Já se aproxima a data há muito esperada dos 50 anos do 25 de Abril. Digo há muito esperada pelos que viveram com emoção esse dia verdadeiramente histórico, de ruptura com o regime ditatorial e de instauração das liberdades públicas, com uma amplitude nunca antes experimentada, no nosso País. Mas a maioria dos cidadãos portugueses e os numerosos estrangeiros que vivem entre nós olham para isso tudo como algo perfeita e totalmente adquirido e por isso, ao menos aparentemente, nem reagem ao apelo às celebrações cívicas, limitando-se a gozar o descanso que o feriado oficial permite.
Ora, parte importante das responsabilidades dos titulares dos cargos políticos num regime democrático é manter sempre acesa a chama da Democracia. Não me parece prudente dar por adquirida a Liberdade e as suas consequências práticas! É uma tarefa de sucessivas gerações, sempre com matizes novos, especialmente actual nos nossos dias, em que parecem acumular-se preocupantes ideologias e práticas ameaçadoras das liberdades individuais. E nem falemos das consequências desastrosas das guerras que estão sendo combatidas em vários pontos do planeta e até dentro do território europeu, impondo esta última sacrifícios tremendos à martirizada gente da Ucrânia.

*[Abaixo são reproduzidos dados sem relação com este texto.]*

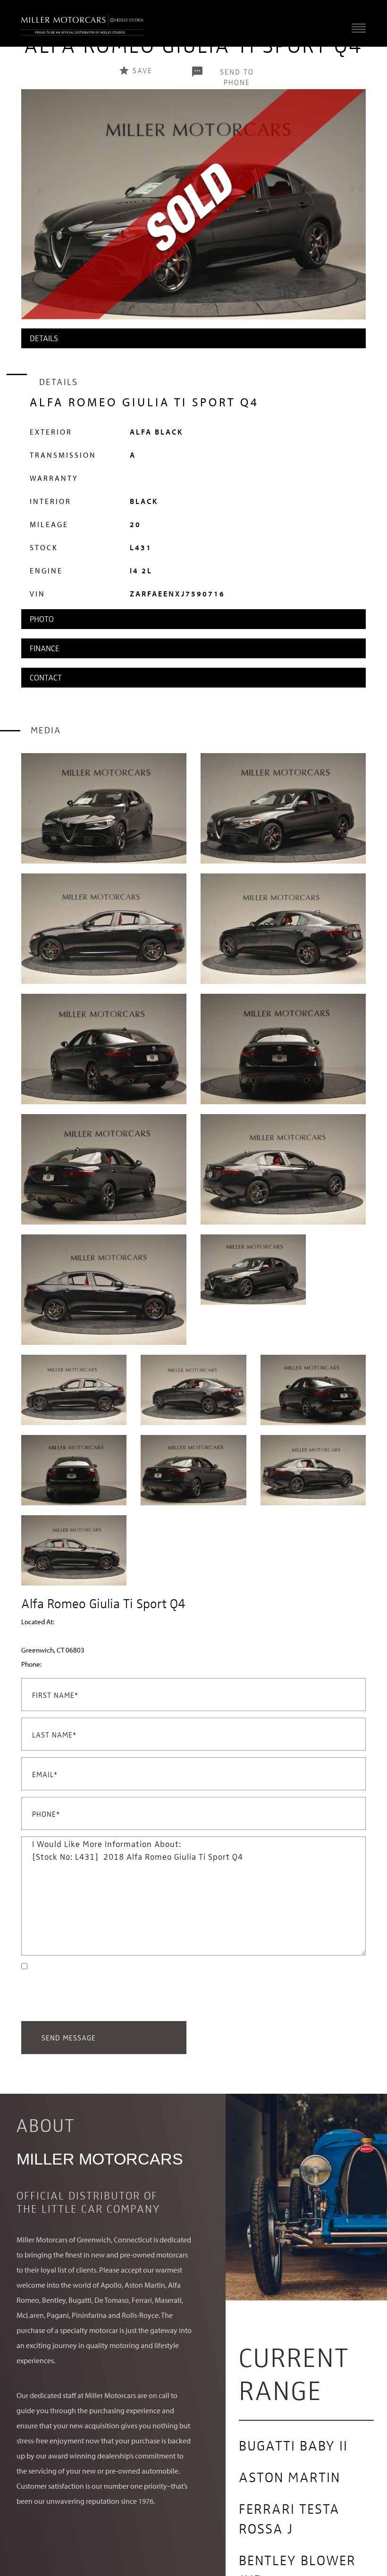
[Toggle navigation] (356, 27)
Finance (44, 648)
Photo (42, 619)
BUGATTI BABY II (293, 2445)
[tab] (193, 338)
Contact (46, 677)
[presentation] (30, 213)
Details (44, 338)
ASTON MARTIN (289, 2476)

Há cinquenta anos o quadro era diferente e a esperança de dias melhores após a queda do regime ditatorial estava bastante espalhada. As movimentações de descontentamento alastravam na sociedade portuguesa, sempre sob a atenta perseguição pelo aparelho repressivo da ditadura. Também nas nossas Ilhas tais movimentações eram visíveis e recordo bem a presença do responsável máximo entre nós da PIDE/DGS nas conferências que fiz na Lagoa, em anos sucessivos, durante o meu mandato como Deputado à Assembleia Nacional, a convite do Grupo de Amigos, liderado pelo meu Primo Jorge Amaral Borges.
Foi ainda mais chocante o que se passou na Ribeira Grande, numa outra conferência minha, a convite também do Grupo de Amigos, liderado por Fernando Monteiro, quando o tema da defesa do Ultramar foi trazido a debate por Ernesto Melo Antunes, presente entre a numerosa assistência. Muito alterado, o Governador do Distrito então em funções veio dizer-me, na altura dos cumprimentos finais, que tal discussão não se poderia repetir e que se fosse preciso proibiria a realização de novas conferências minhas. Fiquei atónito com tal desplante, que punha em causa a liberdade de pensamento e de palavra de um representante do Povo, legitimado em eleições! Mas era assim o regime então existente, castrador da livre opinião e da discussão aberta dos problemas nacionais.
Entretanto, em Lisboa, sucediam-se os convites para contactos directos por parte de diplomatas de diversos países amigos de Portugal e dispostos até a ajudar uma futura transição do estatuto dos territórios ultramarinos. Mas ao mais alto nível não havia resposta, como julgo já ter referido, a propósito de diligências que fiz com o propósito de transmitir os apelos que me iam chegando.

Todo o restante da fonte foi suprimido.